Date: Fri 28-May-1999
Date: Fri 28-May-1999
Publication: Bee
Author: ANDYG
Quick Words:
Kasper-Queen-St-shopping
Full Text:
Kasper Scales Back Plans For Queen St Shopping Center
BY ANDREW GOROSKO
Developer Joseph Kasper has dropped plans to build the second phase of Newtown
Shopping Village, having failed to reach a purchase agreement with the man who
owns the Church Hill Road property where that construction would take place.
Mr Kasper, doing business as Newtown Shopping Village, Limited Partnership,
presented Borough Zoning Commission members May 25 with plans showing the
redeveloped Queen Street Shopping Center without the second construction
phase.
That phase would have included roughly 20,000 square feet of enclosed space
extending from the Dunkin' Donuts shop toward Church Hill Road. It would also
have included an accessway to the shopping center from Church Hill Road. Mr
Kasper said that the lack of that accessway will not pose any traffic problems
in the town center.
--- --- ---
### [SHORT EXERCISE 1]
Write out the passage of the shopping center article between "That phase would" and "the town center.", inclusive.
The shopping center article and the rows that follow it are unrelated to each other.

### [TASK MATERIAL]
--- --- ---
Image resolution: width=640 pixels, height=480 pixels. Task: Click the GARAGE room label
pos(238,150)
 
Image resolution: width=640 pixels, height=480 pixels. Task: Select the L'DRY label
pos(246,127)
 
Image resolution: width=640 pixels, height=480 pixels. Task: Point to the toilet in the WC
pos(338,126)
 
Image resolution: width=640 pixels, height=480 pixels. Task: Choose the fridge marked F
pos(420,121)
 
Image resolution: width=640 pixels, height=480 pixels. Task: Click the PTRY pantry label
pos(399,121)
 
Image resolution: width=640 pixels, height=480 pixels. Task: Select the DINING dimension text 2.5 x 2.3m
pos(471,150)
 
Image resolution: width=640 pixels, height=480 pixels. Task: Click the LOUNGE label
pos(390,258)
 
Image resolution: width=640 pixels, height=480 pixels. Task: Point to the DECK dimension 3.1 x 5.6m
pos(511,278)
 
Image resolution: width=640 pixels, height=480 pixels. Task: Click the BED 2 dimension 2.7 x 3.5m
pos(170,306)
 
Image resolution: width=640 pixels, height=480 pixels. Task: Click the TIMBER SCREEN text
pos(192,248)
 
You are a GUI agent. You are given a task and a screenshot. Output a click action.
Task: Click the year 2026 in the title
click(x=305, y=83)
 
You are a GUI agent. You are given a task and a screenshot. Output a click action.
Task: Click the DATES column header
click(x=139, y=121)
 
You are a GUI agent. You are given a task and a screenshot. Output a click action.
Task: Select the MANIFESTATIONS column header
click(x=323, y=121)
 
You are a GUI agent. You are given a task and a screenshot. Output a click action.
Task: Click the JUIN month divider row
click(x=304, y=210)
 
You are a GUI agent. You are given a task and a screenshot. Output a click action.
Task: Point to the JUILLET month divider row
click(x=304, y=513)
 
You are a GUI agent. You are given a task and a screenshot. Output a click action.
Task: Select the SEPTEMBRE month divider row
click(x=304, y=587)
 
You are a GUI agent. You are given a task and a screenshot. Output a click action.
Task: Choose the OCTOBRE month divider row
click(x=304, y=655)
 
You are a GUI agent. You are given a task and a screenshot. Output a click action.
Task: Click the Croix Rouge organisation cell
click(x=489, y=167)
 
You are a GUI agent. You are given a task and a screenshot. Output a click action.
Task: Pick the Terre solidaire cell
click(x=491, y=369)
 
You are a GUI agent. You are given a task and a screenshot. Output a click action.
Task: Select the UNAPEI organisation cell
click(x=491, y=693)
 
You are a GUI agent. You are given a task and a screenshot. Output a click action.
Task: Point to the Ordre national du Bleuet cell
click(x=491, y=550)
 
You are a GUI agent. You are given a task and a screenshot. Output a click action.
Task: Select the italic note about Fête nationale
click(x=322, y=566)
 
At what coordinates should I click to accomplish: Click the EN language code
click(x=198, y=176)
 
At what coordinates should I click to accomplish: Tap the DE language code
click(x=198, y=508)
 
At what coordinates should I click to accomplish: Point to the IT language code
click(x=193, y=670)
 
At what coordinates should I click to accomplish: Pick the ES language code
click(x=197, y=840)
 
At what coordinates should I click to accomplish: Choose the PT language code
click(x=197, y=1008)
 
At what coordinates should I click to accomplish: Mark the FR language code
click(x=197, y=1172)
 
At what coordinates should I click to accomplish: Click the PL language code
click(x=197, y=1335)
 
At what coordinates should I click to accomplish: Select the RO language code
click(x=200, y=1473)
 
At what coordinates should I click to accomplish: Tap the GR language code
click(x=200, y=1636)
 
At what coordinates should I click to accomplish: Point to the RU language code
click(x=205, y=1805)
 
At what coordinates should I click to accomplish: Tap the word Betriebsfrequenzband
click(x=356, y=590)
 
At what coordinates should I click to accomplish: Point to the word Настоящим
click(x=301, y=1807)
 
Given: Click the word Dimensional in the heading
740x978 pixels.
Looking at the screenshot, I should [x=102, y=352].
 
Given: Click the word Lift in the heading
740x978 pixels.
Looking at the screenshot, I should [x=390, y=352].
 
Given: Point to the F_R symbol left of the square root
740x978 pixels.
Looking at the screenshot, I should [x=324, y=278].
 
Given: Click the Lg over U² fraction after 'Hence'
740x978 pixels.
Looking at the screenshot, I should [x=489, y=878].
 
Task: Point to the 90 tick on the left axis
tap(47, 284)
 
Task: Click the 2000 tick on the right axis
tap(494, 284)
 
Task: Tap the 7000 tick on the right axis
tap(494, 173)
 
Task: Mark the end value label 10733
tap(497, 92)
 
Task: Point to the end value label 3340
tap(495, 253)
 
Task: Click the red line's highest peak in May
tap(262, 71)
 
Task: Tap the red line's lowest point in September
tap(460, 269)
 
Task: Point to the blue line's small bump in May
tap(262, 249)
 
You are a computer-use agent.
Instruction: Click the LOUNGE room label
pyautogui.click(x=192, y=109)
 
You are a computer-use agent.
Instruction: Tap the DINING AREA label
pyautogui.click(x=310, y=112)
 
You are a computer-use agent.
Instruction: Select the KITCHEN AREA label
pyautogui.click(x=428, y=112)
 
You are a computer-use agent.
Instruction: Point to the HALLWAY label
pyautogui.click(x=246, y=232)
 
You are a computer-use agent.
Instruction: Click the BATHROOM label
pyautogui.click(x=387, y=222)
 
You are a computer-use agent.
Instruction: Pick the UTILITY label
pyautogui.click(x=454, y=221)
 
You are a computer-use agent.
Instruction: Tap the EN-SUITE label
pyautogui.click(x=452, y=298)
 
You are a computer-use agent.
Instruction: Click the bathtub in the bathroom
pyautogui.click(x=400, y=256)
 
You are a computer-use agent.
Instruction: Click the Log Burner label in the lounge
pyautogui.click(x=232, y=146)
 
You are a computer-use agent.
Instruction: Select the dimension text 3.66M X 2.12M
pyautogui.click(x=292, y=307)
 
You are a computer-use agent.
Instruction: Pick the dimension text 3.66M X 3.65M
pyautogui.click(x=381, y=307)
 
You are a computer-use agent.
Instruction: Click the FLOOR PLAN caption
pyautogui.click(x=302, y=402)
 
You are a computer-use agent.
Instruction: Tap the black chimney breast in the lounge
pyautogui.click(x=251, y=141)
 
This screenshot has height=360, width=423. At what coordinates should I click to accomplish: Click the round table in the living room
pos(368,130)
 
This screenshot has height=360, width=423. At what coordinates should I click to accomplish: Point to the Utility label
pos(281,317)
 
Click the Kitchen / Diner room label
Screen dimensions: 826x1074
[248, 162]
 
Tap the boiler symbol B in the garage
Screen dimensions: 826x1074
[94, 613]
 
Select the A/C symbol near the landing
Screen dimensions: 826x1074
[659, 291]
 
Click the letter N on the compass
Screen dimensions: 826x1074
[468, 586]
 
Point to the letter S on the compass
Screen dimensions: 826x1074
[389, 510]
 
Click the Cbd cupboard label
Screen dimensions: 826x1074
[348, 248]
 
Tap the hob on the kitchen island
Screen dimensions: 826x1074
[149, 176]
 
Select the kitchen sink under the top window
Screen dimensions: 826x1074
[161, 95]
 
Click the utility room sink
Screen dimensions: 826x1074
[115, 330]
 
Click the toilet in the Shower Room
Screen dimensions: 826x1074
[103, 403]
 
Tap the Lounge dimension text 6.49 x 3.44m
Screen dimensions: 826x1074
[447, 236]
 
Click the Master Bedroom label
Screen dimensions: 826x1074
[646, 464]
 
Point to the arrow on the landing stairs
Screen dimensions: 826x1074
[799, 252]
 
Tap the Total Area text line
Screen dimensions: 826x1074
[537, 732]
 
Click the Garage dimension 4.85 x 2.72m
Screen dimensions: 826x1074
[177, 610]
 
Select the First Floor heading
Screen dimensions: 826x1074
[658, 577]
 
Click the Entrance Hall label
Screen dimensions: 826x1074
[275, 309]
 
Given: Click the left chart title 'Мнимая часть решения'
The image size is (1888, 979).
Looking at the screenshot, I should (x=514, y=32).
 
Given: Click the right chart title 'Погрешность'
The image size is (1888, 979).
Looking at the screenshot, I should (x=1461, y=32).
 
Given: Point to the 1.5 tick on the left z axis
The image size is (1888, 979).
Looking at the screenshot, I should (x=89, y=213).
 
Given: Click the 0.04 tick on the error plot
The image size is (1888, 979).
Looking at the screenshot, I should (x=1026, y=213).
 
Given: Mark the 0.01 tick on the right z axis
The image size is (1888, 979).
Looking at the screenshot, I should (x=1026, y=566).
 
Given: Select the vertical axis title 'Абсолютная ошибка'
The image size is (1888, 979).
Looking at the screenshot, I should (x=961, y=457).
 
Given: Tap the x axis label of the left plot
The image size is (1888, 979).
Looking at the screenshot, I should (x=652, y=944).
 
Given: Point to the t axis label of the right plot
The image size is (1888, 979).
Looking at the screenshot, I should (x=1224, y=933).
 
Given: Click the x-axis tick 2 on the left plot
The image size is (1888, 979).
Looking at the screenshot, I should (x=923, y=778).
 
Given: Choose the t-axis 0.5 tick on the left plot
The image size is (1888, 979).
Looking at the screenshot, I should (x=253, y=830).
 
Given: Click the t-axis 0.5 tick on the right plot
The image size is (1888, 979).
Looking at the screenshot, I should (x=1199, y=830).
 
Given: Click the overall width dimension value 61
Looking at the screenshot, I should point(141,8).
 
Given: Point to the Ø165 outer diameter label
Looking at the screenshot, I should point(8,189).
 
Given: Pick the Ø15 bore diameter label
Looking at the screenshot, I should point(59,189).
--- --- ---
### [SHORT EXERCISE 2]
In the rows, change "dimension" to "measurement" in the lines between the ones holding "dimension 3.1 x 5.6m" and "pos(170,306)", inclusive, leaving everything else unchanged. Return only those lines.

### [EXERCISE RESULT 1]
That phase would have included roughly 20,000 square feet of enclosed space
extending from the Dunkin' Donuts shop toward Church Hill Road. It would also
have included an accessway to the shopping center from Church Hill Road. Mr
Kasper said that the lack of that accessway will not pose any traffic problems
in the town center.

### [EXERCISE RESULT 2]
Image resolution: width=640 pixels, height=480 pixels. Task: Point to the DECK measurement 3.1 x 5.6m
pos(511,278)
 
Image resolution: width=640 pixels, height=480 pixels. Task: Click the BED 2 measurement 2.7 x 3.5m
pos(170,306)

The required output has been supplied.